Juste après les événements de Charlotesville, le maire de New York a décidé de faire retirer de sa ville les symboles de haine qui pourraient y subsister. A ce titre, il a décidé de faire enlever de Broadway une plaque à la mémoire du maréchal Pétain qui y avait été placée à la suite de sa venue, en 1931, comme vainqueur de la Grande Guerre. Lira-t-on à ce propos, dans la presse conservatrice, des éditoriaux au vitriol contre la « dictature du politiquement correct » qui pousse le bobo new-yorkais sans mémoire à mutiler notre histoire ?
L’idée qu’on puisse encore commémorer Pétain nous révulse parce que son nom est associé à des oeuvres criminelles. M. Tin entend en débusquer d’autres, associés à d’autres crimes. A-t-il raison pour autant de s’en prendre à Colbert? A notre sens, non, pour deux raisons. D’abord, le parallèle avec l’affaire de Charlottesville ne tient pas. Le problème posé par la statue de Lee est qu’elle attirait une faune venant célébrer le héros d’un régime dont elle est nostalgique. On glorifie en Colbert le ministre de Louis XIV, le père du dirigisme économique à la française. Personne, à notre connaissance, n’a jamais déposé une gerbe sous son effigie pour regretter le bon temps du Code noir.
Pour autant, il en fut le premier rédacteur, c’est un fait. Cela fait-il de l’homme le plus clair symbole de l’esclavagisme ? Colbert est l’organisateur de l’odieux système qui régnait dans les colonies d’alors. Il n’en est pas l’inventeur. Par ailleurs, il vit à une époque où aucun autre homme de son milieu (sinon quelques exceptions) n’a encore supposé que ce système pourrait ne plus être. Comment lui reprocher d’avoir partagé la mentalité de ses contemporains? Pour que le procès soit pédagogique, on devrait plutôt se tourner vers un coupable plus évident. Bonaparte ne fut pas un administrateur de l’esclavage. Il fut bien pire. En 1802, il le rétablit alors que l’infâme système avait été aboli par la Convention, en 1794. L’acte est moralement indéfendable, et mérite d’être étudié et connu. Faut-il pour autant fermer les Invalides ? On voit que l’affaire ne sera pas simple à mettre en oeuvre.

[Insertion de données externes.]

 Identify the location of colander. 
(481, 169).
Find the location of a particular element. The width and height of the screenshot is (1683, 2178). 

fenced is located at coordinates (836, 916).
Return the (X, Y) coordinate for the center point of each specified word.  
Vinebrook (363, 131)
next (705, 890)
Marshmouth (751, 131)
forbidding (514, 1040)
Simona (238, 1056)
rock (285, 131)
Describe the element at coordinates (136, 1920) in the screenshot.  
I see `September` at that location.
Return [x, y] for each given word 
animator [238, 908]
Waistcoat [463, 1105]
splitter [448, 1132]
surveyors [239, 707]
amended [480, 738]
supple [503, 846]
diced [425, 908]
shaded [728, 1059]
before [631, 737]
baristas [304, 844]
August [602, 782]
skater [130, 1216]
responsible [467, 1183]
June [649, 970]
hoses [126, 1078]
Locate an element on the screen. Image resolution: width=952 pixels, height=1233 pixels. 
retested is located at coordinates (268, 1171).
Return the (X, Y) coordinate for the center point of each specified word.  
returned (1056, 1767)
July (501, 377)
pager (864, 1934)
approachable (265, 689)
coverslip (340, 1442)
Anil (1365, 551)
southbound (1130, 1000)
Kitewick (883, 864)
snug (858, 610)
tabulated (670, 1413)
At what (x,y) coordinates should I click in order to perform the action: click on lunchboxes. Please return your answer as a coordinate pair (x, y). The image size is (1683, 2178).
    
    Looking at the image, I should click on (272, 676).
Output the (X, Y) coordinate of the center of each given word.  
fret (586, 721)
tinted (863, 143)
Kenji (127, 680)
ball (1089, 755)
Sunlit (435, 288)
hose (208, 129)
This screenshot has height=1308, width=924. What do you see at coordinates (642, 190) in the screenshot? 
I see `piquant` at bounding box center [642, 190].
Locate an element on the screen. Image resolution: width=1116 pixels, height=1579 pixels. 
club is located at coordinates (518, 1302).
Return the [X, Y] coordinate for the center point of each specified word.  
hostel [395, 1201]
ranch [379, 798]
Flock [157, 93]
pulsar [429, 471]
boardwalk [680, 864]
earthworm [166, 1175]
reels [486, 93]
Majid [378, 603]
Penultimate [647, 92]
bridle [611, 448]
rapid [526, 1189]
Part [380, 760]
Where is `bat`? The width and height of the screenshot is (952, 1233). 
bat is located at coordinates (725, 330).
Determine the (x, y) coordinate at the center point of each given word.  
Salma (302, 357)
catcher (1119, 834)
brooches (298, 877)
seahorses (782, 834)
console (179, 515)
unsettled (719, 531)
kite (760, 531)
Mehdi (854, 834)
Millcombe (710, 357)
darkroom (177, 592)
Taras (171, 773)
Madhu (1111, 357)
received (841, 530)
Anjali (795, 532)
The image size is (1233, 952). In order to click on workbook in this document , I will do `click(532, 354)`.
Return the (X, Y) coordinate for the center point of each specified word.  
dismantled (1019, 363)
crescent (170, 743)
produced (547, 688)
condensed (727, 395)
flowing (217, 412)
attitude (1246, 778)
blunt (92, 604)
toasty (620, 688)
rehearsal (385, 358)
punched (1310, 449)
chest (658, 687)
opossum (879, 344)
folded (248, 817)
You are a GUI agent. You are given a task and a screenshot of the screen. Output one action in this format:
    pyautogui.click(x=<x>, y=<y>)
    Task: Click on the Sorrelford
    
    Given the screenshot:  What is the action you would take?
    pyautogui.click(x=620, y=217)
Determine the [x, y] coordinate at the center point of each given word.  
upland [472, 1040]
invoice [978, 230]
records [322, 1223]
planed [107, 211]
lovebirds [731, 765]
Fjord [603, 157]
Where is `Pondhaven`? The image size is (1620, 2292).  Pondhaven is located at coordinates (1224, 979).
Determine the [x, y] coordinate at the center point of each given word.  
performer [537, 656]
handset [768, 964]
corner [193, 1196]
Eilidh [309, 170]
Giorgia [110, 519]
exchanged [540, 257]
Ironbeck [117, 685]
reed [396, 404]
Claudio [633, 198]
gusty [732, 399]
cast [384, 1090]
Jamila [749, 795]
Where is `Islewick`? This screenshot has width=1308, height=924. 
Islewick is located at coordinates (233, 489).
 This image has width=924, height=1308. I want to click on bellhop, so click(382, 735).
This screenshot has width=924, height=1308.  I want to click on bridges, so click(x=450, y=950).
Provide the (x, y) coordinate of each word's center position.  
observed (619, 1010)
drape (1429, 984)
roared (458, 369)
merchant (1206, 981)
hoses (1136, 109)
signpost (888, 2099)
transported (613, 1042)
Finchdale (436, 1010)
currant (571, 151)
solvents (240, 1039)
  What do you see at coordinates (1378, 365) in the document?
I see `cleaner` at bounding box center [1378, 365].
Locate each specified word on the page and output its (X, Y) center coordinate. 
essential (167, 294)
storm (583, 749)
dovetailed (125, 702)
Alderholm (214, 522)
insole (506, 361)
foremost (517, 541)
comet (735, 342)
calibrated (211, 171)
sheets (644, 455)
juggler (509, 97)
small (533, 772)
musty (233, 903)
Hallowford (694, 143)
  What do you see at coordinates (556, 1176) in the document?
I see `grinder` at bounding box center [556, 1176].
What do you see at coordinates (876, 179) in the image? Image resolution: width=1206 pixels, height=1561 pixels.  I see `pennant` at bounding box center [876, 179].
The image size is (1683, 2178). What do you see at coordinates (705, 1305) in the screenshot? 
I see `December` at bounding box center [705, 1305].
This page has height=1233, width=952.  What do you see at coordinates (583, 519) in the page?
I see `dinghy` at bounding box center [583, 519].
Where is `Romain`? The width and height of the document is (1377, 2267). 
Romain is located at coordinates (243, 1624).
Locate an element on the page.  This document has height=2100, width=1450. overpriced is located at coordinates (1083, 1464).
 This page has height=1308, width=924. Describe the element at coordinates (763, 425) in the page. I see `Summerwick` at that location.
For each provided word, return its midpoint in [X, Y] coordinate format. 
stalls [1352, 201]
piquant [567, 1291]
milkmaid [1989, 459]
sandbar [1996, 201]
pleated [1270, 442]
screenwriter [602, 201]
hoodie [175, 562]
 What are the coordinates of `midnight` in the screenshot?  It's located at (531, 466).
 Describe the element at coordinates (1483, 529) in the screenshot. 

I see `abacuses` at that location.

On aura bien compris le sens de la démarche du président du Cran : il entend que l’histoire de France ouvre enfin la porte à une minorité qui en a été si longtemps exclue, et entende ses souffrances. C’est légitime. Tous les Français ont leur place dans l’histoire de France. Pourquoi ne pas chercher à la leur faire en incluant, plutôt qu’en excommuniant ? Plutôt que de brûler Colbert, pourquoi ne pas honorer bien plus qu’ils ne le sont tant de Noirs français qui méritent de l’être ? Du conventionnel Belley, premier député noir de France, à Heredia, mulâtre cubain et maire de Paris à la fin du xixe, d’Addi Bâ, héros du maquis des Vosges, à la journaliste Paulette Nardal, qui inspira la négritude chère à Césaire, il n’en manque pas.